Imposible: jugó a la lotería, ganó 4 millones de dólares y terminó con deudas
La apostadora se llevó una fortuna en la lotería, pero cuando parecía que transitaría una vida sin problemas económicos una serie de malas decisiones la dejaron con las manos vacías y endeudada.
Una mujer del estado de Virginia ganó una colosal suma de 4 millones de dólares en la lotería de Estados Unidos, pero una serie de eventos desafortunados la dejaron con enormes deudas en tan solo unos años.
Cuando Suzanne Mullins compró un boleto de lotería en 1993, poco sabía que estaba a punto de ganar una fortuna que transformaría las vidas de toda su familia. Después de descubrir que tenía el boleto ganador, Mullins recordó: "Mi hija pensó que me estaban atracando. ¡Estaba gritando, '¡Dios mío! ¡Dios mío! ¡Gané!'". A pesar de la cautela aparente, las cosas tomaron un giro desafortunado para la ganadora de la lotería.
Mullins decidió compartir sus ganancias con su esposo e hija, además de optar por recibir pagos anuales en lugar de la suma global. La familia recibió una cantidad sólida de algo más de 50 mil dólares cada año después de impuestos, que Mullins recibiría durante 20 años. Sin embargo, a pesar de las aparentes precauciones, las cosas comenzaron a tomar un rumbo descendente para la desafortunada ganadora.
En el año 2000, las reglas de la lotería cambiaron, permitiendo a los ganadores exigir la suma total del premio. Después de recibir esta suma, Mullins dejó de cumplir con el pago del préstamo que había solicitado anteriormente, y como resultado, fue llevada a juicio por la empresa prestamista.
La empresa ganó un acuerdo de más de 200.000 dólares en 2004 después de presentar una demanda contra Mullins, pero la mujer, que una vez fue rica, no tenía activos para ayudarla a realizar el pago, según informó The Sun. La empresa afirmó en su presentación que la falta de pago por parte de Mullins fue una "violación flagrante e intencional de sus deberes y obligaciones".
El abogado de Mullins, Michael Hart, comentó que había sido un "camino difícil" para la compasiva madre y que no todo habían sido "viajes en avión a las Bahamas". Hart señaló que las ganancias no son una "seguridad" y que a menudo pueden causar "más problemas de los que resuelven". Durante el caso, Hart no confirmó si Mullins pudo pagar la cantidad adeudada.
Otro caso "desafortunado"Un personaje que trascendió por haber experimentado un duro descenso en su economía, fue Evelyn Mary Adams, una habitante de Nueva Jersey que un día cualquiera descubrió que era dueña de una inmensa cantidad de dinero. Además, no solo pasó una vez, sino que fueron dos los momentos que podrían haber sido de los más felices de su vida, pero que terminaron de forma impensada.
La mujer en cuestión es una empleada de una tienda de 24 horas en su ciudad natal. El curso de su vida corría como cualquier otro, hasta que decidió jugarle a su destino e invertir en un cupón de lotería. Hasta entonces, nada había cambiado en su tediosa cotidianidad.
Sin embargo, lo que vendría la correría completamente de su eje económico, puesto que nunca pensó que el ticket tendría los números de la suerte y que se consagraría como la ganadora de un premio que contaba nada más ni nada menos que con siete cifras.

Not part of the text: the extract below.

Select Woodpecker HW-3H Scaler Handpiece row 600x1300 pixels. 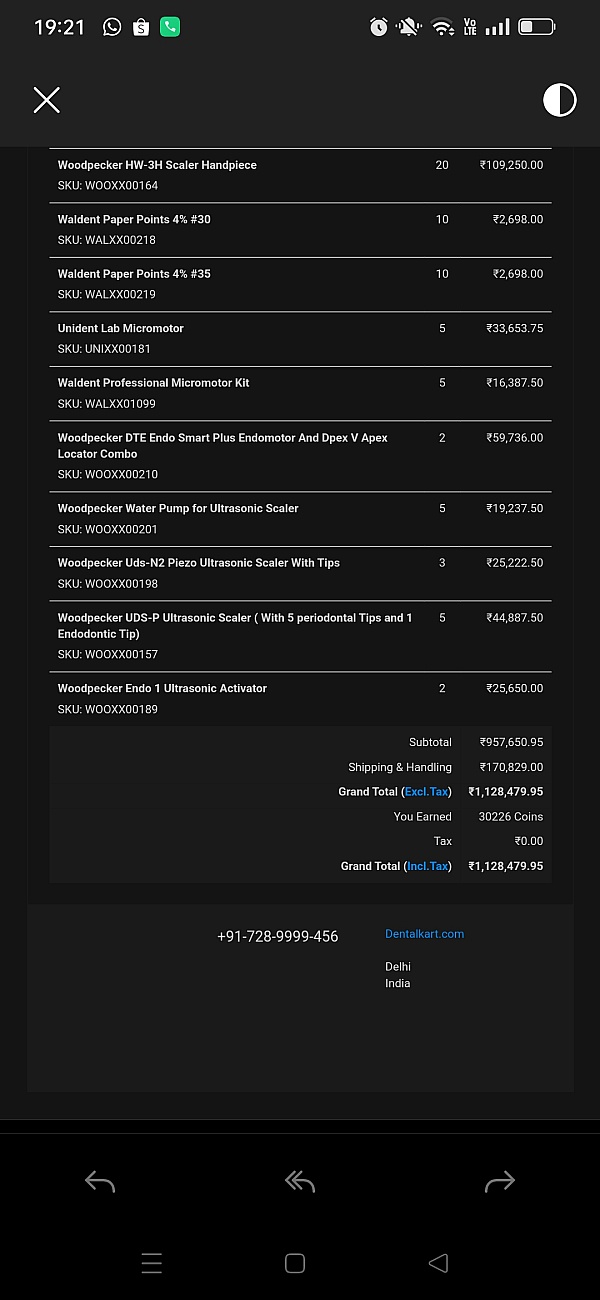157,165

Más tarde, equipada con una ostentosa cantidad de dinero y más confiada en su devenir que nunca, decidió barajar su futuro nuevamente. Es así, que no resistió y compró un segundo boleto lotero, esperando que la fortuna se duplique... y sí que lo hizo.

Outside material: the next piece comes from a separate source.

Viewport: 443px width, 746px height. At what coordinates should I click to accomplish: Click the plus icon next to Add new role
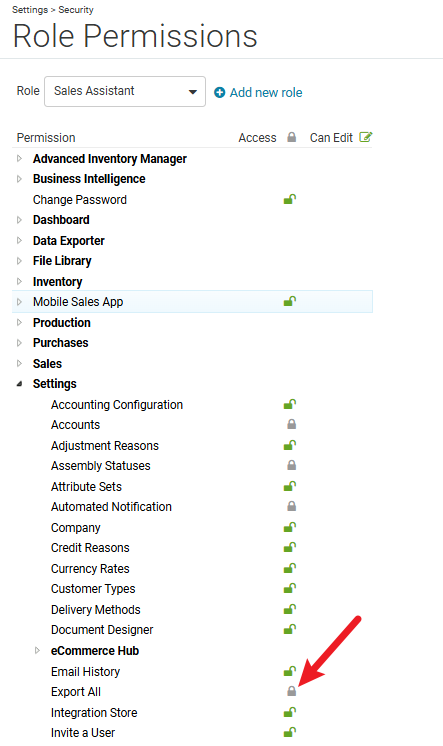point(219,92)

Otra vez, ganadoraAl ver los resultados, quedó pasmada, no podía creer que nuevamente había ganado un sorteo. Entre ambos premios, Adams llegó a acumular un total de 5 millones de euros, una verdadera locura para ella que tenía una vida normal como trabajadora en atención al público.
Con un nuevo patrimonio y la necesidad de invertirlo, se lanzó drásticamente a hacer lo contrario. En definitiva, se dispuso a gastarlo en su totalidad. Es así, que comenzó a desarrollar una nueva adicción en el juego, razón por la que perdió grandes cantidades de euros en poco tiempo.
Todo el dinero que la había coronado como la afortunada que creía ser, lo utilizó para alimentar su ludopatía en los casinos de Atlantic City. Además, como si esto fuera poco, comenzó a alejarse de su entorno luego de que este, conformado por su familia y amigos, le pidieran ayuda económica constantemente.
Este último hecho la llevó a decidir rotundamente en irse de la ciudad y a radicarse lejos de sus interesados seres queridos. Al poco tiempo, con la miseria que dejó en su camino y sin las personas que la habían acompañado a lo largo de su vida, terminó consiguiendo dos trabajos para sobrevivir al desastre financiero que sacudió su normalidad.